**THE EXERCISE:** Continue the passage on love and philosophy in Plato's "Symposium" from its last sentence.

++++ DOCUMENT SECTION ++++

But Diotima, the prophetess of Mantineia, whose sacred and superhuman character raises her above the ordinary proprieties of women, has taught Socrates far more than this about the art and mystery of love. She has taught him that love is another aspect of philosophy. The same want in the human soul which is satisfied in the vulgar by the procreation of children, may become the highest aspiration of intellectual desire. As the Christian might speak of hungering and thirsting after righteousness; or of divine loves under the figure of human (compare Ephesians 5:32 “This is a great mystery, but I speak concerning Christ and the church”); as the medieval saint might speak of the “fruitio Dei”; as Dante saw all things contained in his love of Beatrice, so Plato would have us absorb all other loves and desires in the love of knowledge. Here is the beginning of Neoplatonism, or rather, perhaps, a proof (of which there are many) that the so-called mysticism of the East was not strange to the Greek of the fifth century before Christ. The first tumult of the affections was not wholly subdued; there were longings of a creature
Moving about in worlds not realized,
which no art could satisfy. To most men reason and passion appear to be antagonistic both in idea and fact. The union of the greatest comprehension of knowledge and the burning intensity of love is a contradiction in nature, which may have existed in a far-off primeval age in the mind of some Hebrew prophet or other Eastern sage, but has now become an imagination only. Yet this “passion of the reason” is the theme of the “Symposium” of Plato. And as there is no impossibility in supposing that “one king, or son of a king, may be a philosopher,” so also there is a probability that there may be some few—perhaps one or two in a whole generation—in whom the light of truth may not lack the warmth of desire. And if there be such natures, no one will be disposed to deny that “from them flow most of the benefits of individuals and states”; and even from imperfect combinations of the two elements in teachers or statesmen great good may often arise.

++++ DATASET EXTRACT ++++

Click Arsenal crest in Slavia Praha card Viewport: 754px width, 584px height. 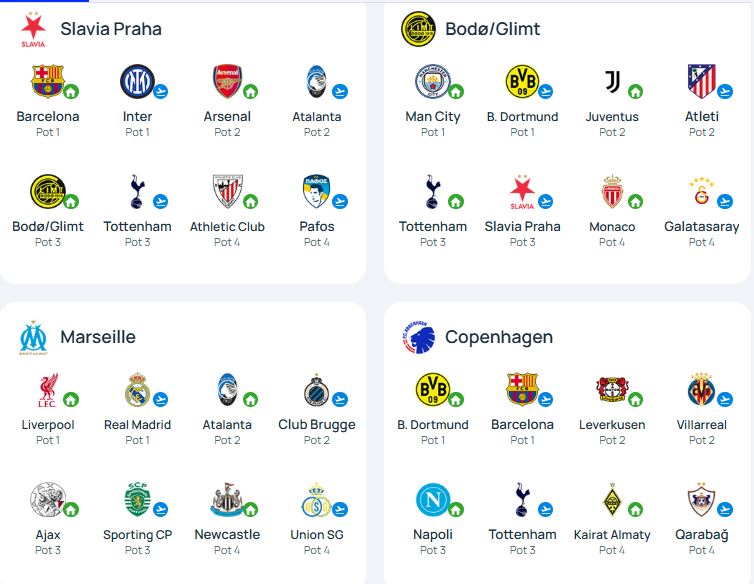[227, 81]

++++

**RESULT OF THIS EXERCISE:**
Yet there is a higher region in which love is not only felt, but satisfied, in the perfect beauty of eternal knowledge, beginning with the beauty of earthly things, and at last reaching a beauty in which all existence is seen to be harmonious and one. The limited affection is enlarged, and enabled to behold the ideal of all things. And here the highest summit which is reached in the “Symposium” is seen also to be the highest summit which is attained in the Republic, but approached from another side; and there is “a way upwards and downwards,” which is the same and not the same in both. The ideal beauty of the one is the ideal good of the other; regarded not with the eye of knowledge, but of faith and desire; and they are respectively the source of beauty and the source of good in all other things. And by the steps of a “ladder reaching to heaven” we pass from images of visible beauty (εἰκόνες), and from the hypotheses of the Mathematical sciences, which are not yet based upon the idea of good, through the concrete to the abstract, and, by different paths arriving, behold the vision of the eternal (compare “Symposium” 211 ὥσπερ ἐπαναβαθμοῖς τισιν Republic VI 511 A, B οῖον ἐπιβάσεις; τε καὶ ὁρμάς also “Phaedrus” 247 and following). Under one aspect “the idea is love”; under another, “truth.” In both the lover of wisdom is the “spectator of all time and of all existence.” This is a “mystery” in which Plato also obscurely intimates the union of the spiritual and fleshly, the interpenetration of the moral and intellectual faculties.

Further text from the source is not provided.